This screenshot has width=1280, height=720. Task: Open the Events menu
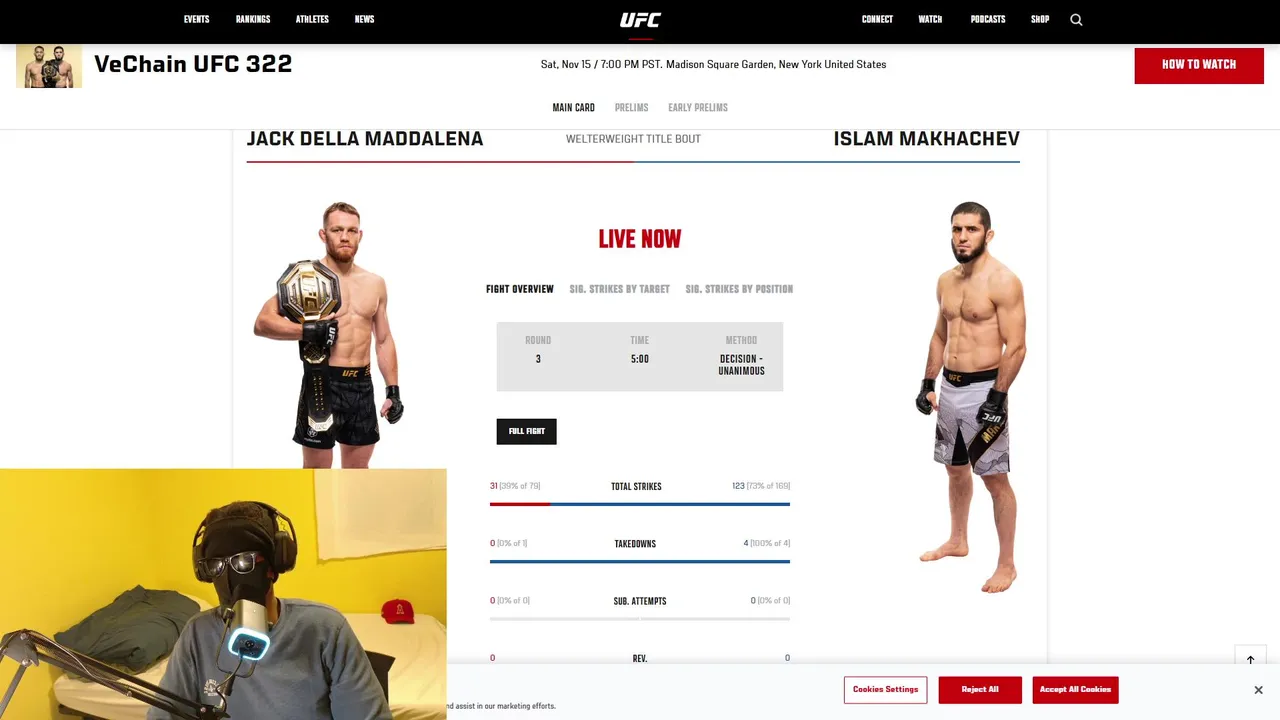pyautogui.click(x=197, y=20)
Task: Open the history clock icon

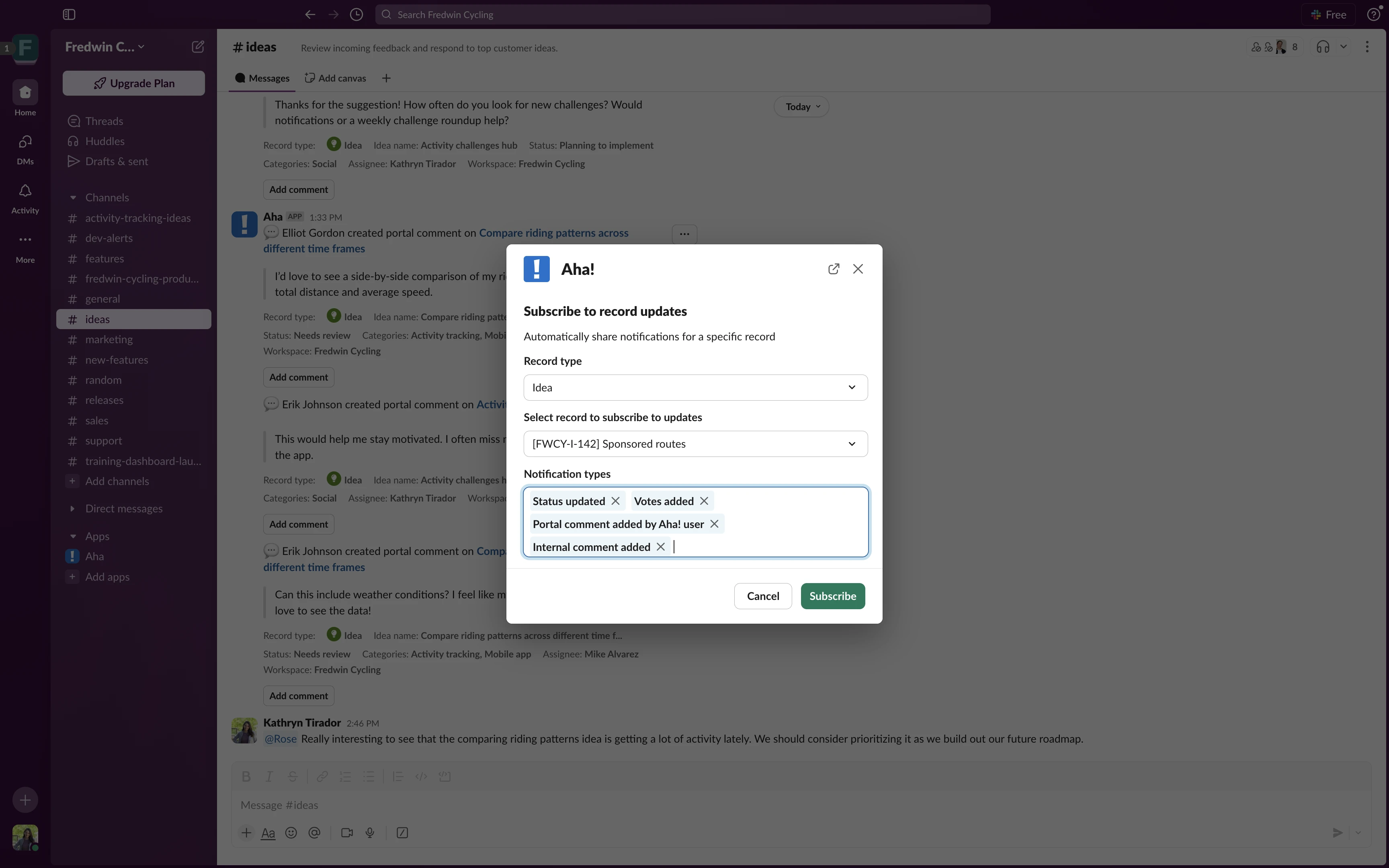Action: pos(356,15)
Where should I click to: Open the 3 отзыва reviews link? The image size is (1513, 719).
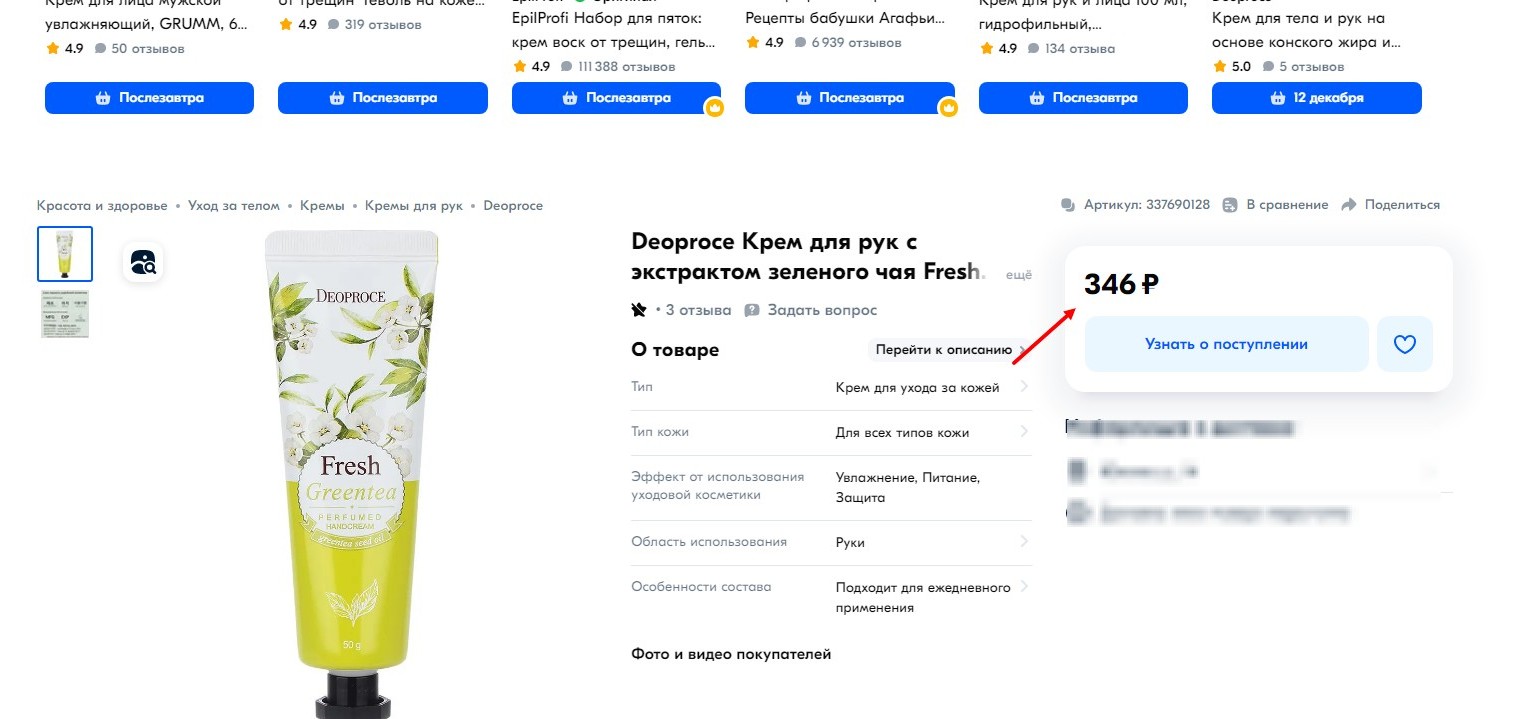pos(699,310)
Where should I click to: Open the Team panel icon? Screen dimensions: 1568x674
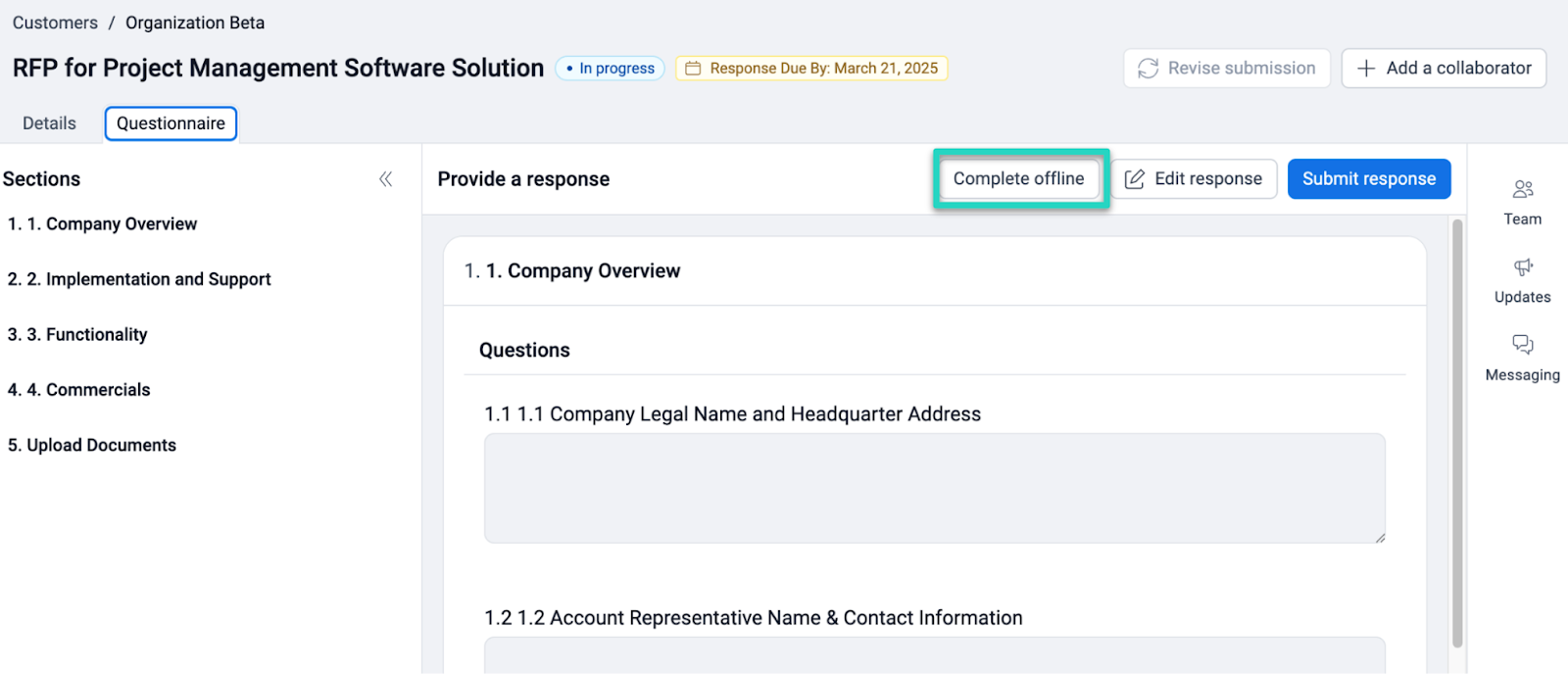pyautogui.click(x=1522, y=190)
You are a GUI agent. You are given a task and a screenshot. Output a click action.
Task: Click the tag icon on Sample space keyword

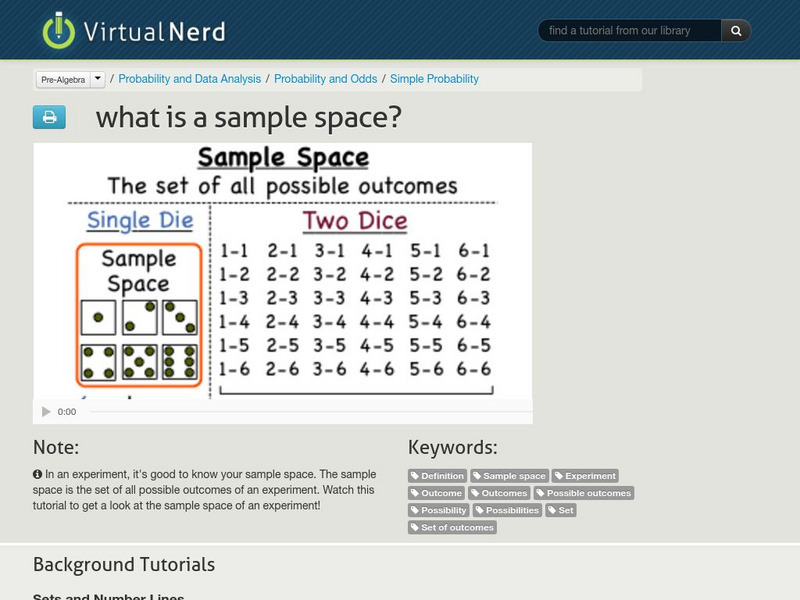click(477, 476)
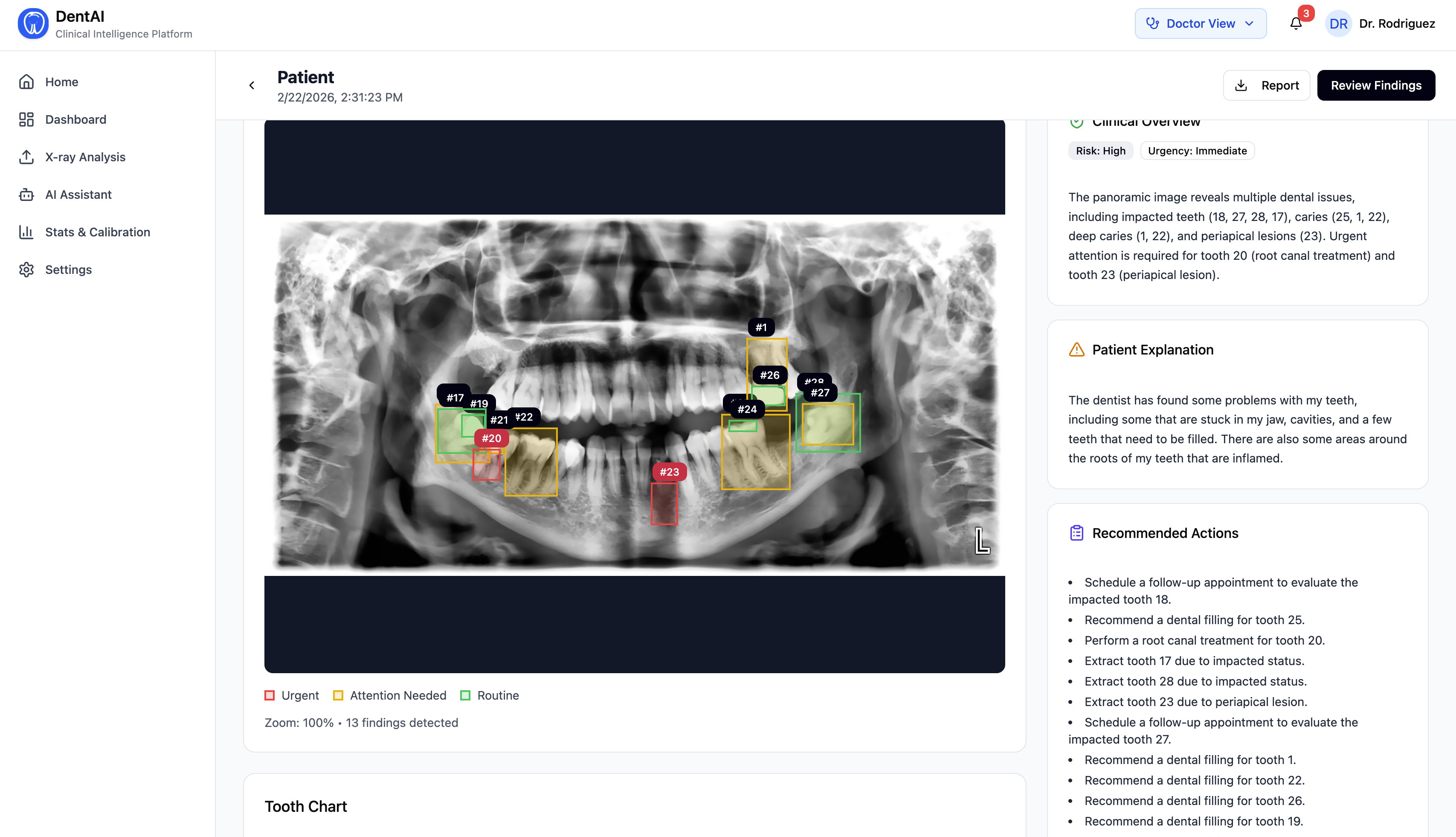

Task statement:
Add 53 to every click coordinate in the answers and give all of these lines again, including the requests. Leave the pictures out.

Exercise answer:
This screenshot has width=1280, height=720. Task: Open the Events menu
pyautogui.click(x=250, y=73)
Task: Open the history clock icon

Action: pos(409,68)
Where should I click to: Open the 3 отзыва reviews link? The image size is (1513, 719).
pos(752,363)
Where should I click to: Open the Team panel icon? Screen dimensions: 1568x674
pyautogui.click(x=1575, y=243)
You are a GUI agent. You are given a task and a screenshot. Output a click action.
Task: Click the tag icon on Sample space keyword

click(530, 529)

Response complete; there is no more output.